Patient Characteristics
| M:F | 17:15 |
| Age years median (range) | 9 (3–18) |
| Weight kg median (range) | 31 (13–103) |
| BSA m2 median (range) | 1.07 (0.6–2.33) |
| Diagnosis | |
| Leukemia | 19 |
| Ewings Sarcoma | 3 |
| Germ Cell Tumor | 3 |
| MDS | 2 |
| Medulloblastoma | 1 |
| NHL | 1 |
| Rhabodomyosarcoma | 1 |
| Rhabdoid | 1 |
| VAHS | 1 |
NHL= Non-Hodgkin’s Lymphoma, MDS= myelodysplastic syndrome, VAHS= viral associated hemophagocytic syndrome.
Pharmacokinetics
Valacyclovir Administration
A one-compartment model best described the plasma concentration vs. time curve of acyclovir following valacyclovir administration in 22 patients, and a 2-compartment model best described the data for the remaining 10 patients. The mean valacyclovir dose administered in these 32 patients was 14.97 mg/kg.
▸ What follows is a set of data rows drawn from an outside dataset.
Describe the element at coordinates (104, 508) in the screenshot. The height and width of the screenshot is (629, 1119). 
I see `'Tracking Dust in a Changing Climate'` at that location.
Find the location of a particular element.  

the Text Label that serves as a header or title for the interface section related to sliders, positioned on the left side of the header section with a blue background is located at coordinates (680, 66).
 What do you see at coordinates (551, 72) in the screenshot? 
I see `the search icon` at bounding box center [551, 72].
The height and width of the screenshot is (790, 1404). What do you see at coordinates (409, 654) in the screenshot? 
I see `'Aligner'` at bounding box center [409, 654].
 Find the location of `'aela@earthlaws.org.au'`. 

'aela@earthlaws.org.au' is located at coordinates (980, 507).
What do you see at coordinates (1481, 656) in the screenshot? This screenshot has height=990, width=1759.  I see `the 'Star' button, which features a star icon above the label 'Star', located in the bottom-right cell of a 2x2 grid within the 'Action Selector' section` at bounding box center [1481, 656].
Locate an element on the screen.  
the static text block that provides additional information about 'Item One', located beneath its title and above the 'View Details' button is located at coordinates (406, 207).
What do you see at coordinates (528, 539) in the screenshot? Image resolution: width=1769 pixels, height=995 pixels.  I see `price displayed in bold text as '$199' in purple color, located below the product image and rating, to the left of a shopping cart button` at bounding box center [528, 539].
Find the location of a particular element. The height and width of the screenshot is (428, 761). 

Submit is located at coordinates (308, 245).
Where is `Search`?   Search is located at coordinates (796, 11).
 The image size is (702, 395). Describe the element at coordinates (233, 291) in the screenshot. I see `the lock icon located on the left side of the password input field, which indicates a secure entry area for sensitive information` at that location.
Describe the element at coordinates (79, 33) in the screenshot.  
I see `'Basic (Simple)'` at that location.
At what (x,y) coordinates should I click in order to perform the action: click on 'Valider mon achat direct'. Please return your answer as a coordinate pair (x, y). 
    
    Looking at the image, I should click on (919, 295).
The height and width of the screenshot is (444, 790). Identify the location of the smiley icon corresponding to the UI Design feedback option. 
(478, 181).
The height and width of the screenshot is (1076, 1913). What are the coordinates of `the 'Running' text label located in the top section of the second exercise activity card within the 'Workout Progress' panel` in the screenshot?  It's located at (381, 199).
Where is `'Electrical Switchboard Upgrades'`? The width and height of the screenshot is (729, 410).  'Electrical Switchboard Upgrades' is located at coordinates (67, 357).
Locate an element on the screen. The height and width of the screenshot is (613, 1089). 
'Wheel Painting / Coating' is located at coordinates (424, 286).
Pharmacokinetic data are summarized in Table II. No statistically significant difference in these parameters existed between the patients in Study A as compared to Study B.
Table II.
Summary of Pharmacokinetic Parameters for Acyclovir Following Oral Valacyclovir Administration (15 mg/kg)
| Parameter | Mean ± SD | Median (range) | |
|---|---|---|---|
| Cmax | (uM) | 18.8 ± 7 | 17.1 (7.9 – 40.3) |
| Tmax | (min) | 128.7 ± 57 | 120 (60 – 250) |
| AUC∞ | (uM•min) | 4106 ± 1519 | 3934 (1672 – 8510) |
| CL | (ml/min/kg) | 11.4 ± 4.4 | 10.7 (5.2 – 23.4) |
| t ½ | (min) | 87.5 ± 29 | 80 (41.3 – 173) |
| VC | (L/kg) | 1.34 ± 0.65 | 1.23 (.33 – 3.3) |
| Tau | (min) | 23 ± 12.4 | 25.8 (1.2 – 70) |
| Renal CL | (ml/min/kg) | 3.03 ± 2.2 | 2.31 (0.35 – 8.21) |
VC= volume of distribution; CL=kel•VC
Table III compares pharmacokinetic parameters for three age groups of patients receiving valacyclovir. There was an increased exposure and decreased clearance with age. There was a statistically significant difference across the means (p=0.03 for AUC; p=0.0004 for clearance). There were statistically significant differences in exposure and clearance (p=0.02 for AUC; p=0.0003 for clearance) when the youngest (Group 1) was compared to the oldest (Group 3) patients. There was also a statistically significant difference in clearance between Group 1 and Group 2 (p=0.003). None of the other pairwise comparisons were statistically significant.
Table III.
Age Comparision of Acyclovir Pharmacokinetic Parameters following Valacyclovir
| Age Mean (range) |
No. Subjects | AUC (uM•min) Mean ± SD |
CL (ml/min/kg) Mean ± SD |
|---|---|---|---|
| Group-1: 2– <6 yrs 3.75 (3–5) |
8 | 2925 ± 974 | 16.2 ± 4.5 |
| Group-2: 6 – <12 yrs 8.3 (6–11) |
12 | 4292 ± 1105 | 10.4 ± 2.9 |
| Group-3: 12–18 yrs 15 ( 12–18) |
12 | 4707 ± 1797 | 9.1 ± 3.1 |
Acyclovir Administration
Eleven patients had pharmacokinetic sampling performed after both oral valacyclovir (mean dose 14.4 mg/kg) and IV acyclovir (mean dose 9.2 mg/kg) administration. The mean plasma acyclovir concentration-time profiles following administration of intravenous acyclovir and oral valacyclovir are shown in Figure 1.
Figure 1.
Plasma pharmacokinetics of acyclovir after intravenous administration of acyclovir (mean dose= 9.2 mg/kg) and oral administration of valacyclovir (mean dose 14.4 mg/kg). Data denote mean ± SD values representative of population studied (n=11).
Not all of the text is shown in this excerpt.